On a Mission to Save the Planet
Environmental activist and biology student Anna Makedonska is blazing trails in the science world and advocating for a better, cleaner planet.
From doing independent research on environmental policy and current events to sharing findings on her blog and belonging to several impactful environmental groups, Makedonska has dedicated her time and resources to make a positive impact on the planet.
“If politicians, journalists, and citizens around the world weren’t going to care, then I decided I would show them why they should care,” said Makedonska, who strives to get others involved in the fight against climate change.
Makedonska takes an interdisciplinary approach to science and biology, describing her work as “where gene-editing meets environmental conservation.” The Box sat down with her to hear more about her passions, experiences, and plans for the future.
What led you to study biology at New York Tech?
To me, New York Tech’s central location in Manhattan is synonymous with the opportunity to meet people. Making connections and networking is something that many students overlook until the later years of their degree. The most unique thing a university can give you is the people. Hence, why I chose New York Tech. Even though it’s not a big school, there are many great professors, I have downtown Manhattan as my campus, and you just can’t beat that!

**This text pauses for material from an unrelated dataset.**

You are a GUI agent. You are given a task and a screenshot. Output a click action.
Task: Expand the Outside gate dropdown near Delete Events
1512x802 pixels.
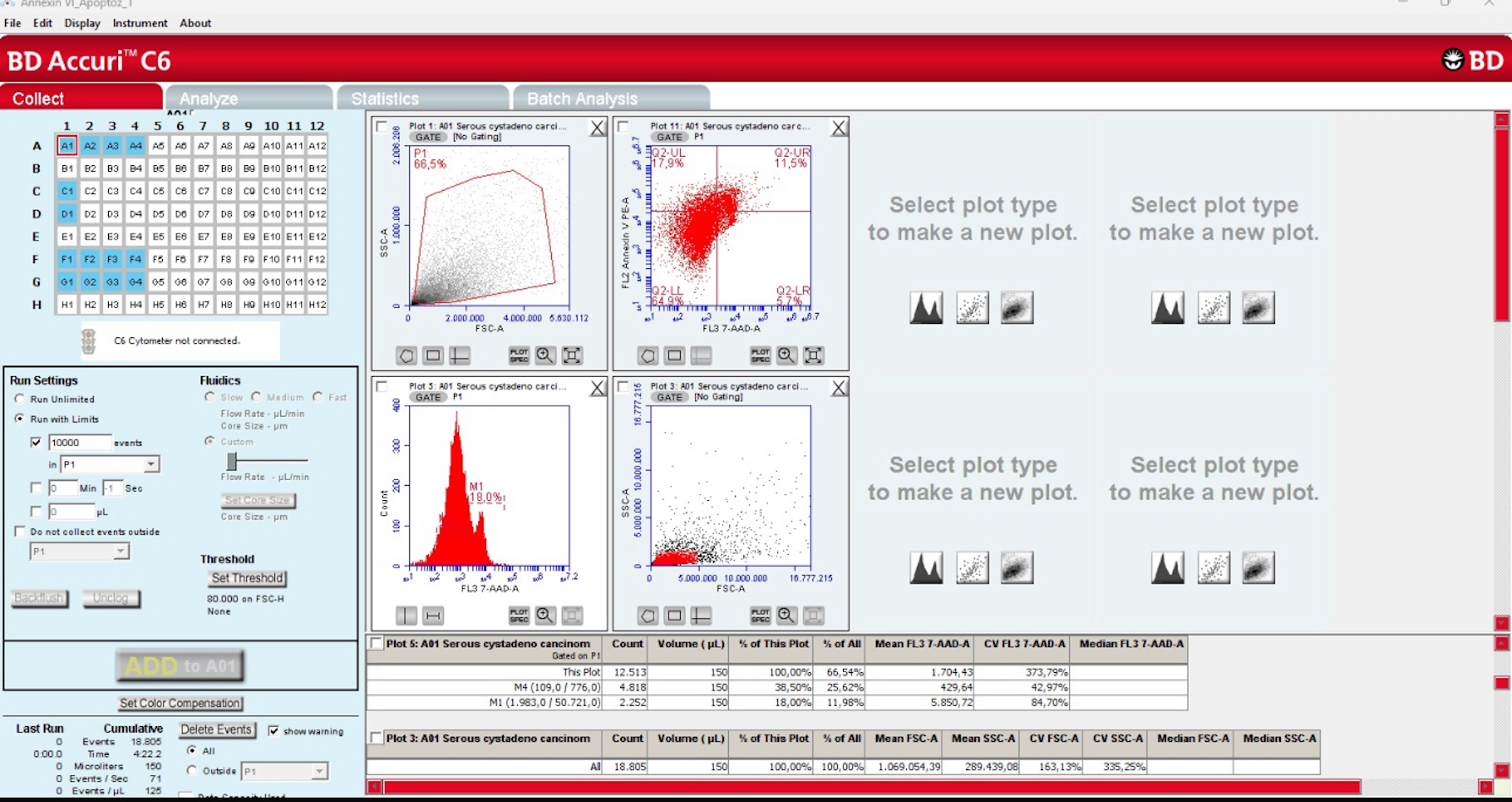pyautogui.click(x=319, y=771)
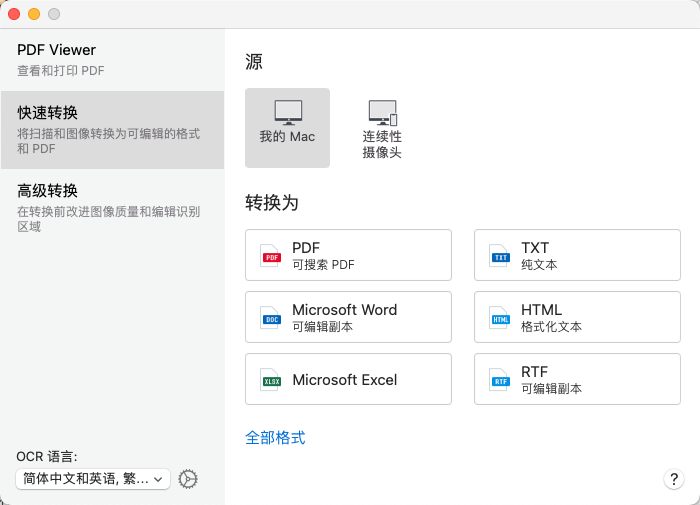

I chose to study biology because I was inspired by a teacher. It was in my sophomore year of high school, and I vividly remember the moment I decided that I would pursue biology as a major. It was early on in the school year, and we were on our first major topic, the structure of an animal cell. The teacher had this colorful sketch on the whiteboard that I was attempting to copy in my notes, and she was explaining something about one of the structures. I don’t remember what she said, but I remember the enthusiasm with which she was speaking regarding this structure. The passion this teacher had for biology had me thinking, ‘If she can love biology so much, then there must be something really special about it.’ And indeed, there is something really special about biology, as I keep discovering the longer I study.
How did you become interested in helping the environment?
Growing up, my mom always talked about the importance of recycling and caring for the environment. Meanwhile, my grandma had her garden where she grew vegetables, so I saw first-hand what sustainable living is and how easy it can be, though I didn’t associate that terminology with my life at the time.
Fast-forward over a decade to July 2020. There was an oil spill near the coast of Mauritius, an island nation in the southwestern Indian Ocean. An estimated one thousand tons of oil spilled into coastal waters that harbor coral reefs, mangrove forests—both of which are endangered ecosystems worldwide—and a national park. Local news agencies began raising awareness on social media immediately, and I learned about the oil spill from some small Instagram accounts that I follow. It took big news agencies like NBC and BBC weeks to first report on the spill. The articles were forgotten within days. I had done a research paper in school about coral reefs and understood the gravity of the situation. Needless to say, the lack of initiative and interest outside the ocean conservation community appalled me. I was angry, so I decided to do something about it. If politicians, journalists, and citizens around the world weren’t going to care, then I decided I would show them why they should care. That’s how I first got into environmental activism.
Tell us more about your recent environmental projects.
I’ve written research reports in some classes, which first helped me start on the journey of environmental activism. More prominently, however, I launched a science blog in late 2020, where I write articles in four subject areas, two of which are ocean conservation and climate change. The blog is still a work in progress, but the goal is to get people informed and talking about these issues. My theory is that, at some point, laws are going to be written and voted on. How are people going to vote on laws about coral conservation or carbon dioxide emissions if these aren’t topics they are familiar with? In short, any decision made on the part of the general public will not be well-informed if people don’t know the importance or severity of the problems facing the environment and don’t know what potential solutions could arise.
What are some of your science-related extracurricular activities?
I feel like I live, eat, and breathe science! I’m part of organizations like Beneath the Waves, which does shark conservation research, and the Planetary Society. I support other organizations such as Mission Blue, which focuses on creating marine protected areas (the newest addition being the Great Barrier Reef). I’m also a part of the New York Tech Green Club, and I look forward to getting a lot more actively involved post-pandemic.
How has New York Tech prepared you for life after graduation?
I’m the kind of person who is looking to create an interdisciplinary field where gene-editing meets environmental conservation. As far as I know, very few people around the world do what I want to do, so I don’t expect to have a professor who researches to identify heat-resistance genes in corals with CRISPR. However, what I do think New York Tech does right is encouraging interdisciplinary, out-of-the-box thinking. Many of our school’s core classes put students from all majors in the same classroom, which, in my opinion, is highly underrated. This combination of putting different minds together and encouraging curiosity, as well as the people component discussed above, gives me the tools to go out and succeed at saving the world.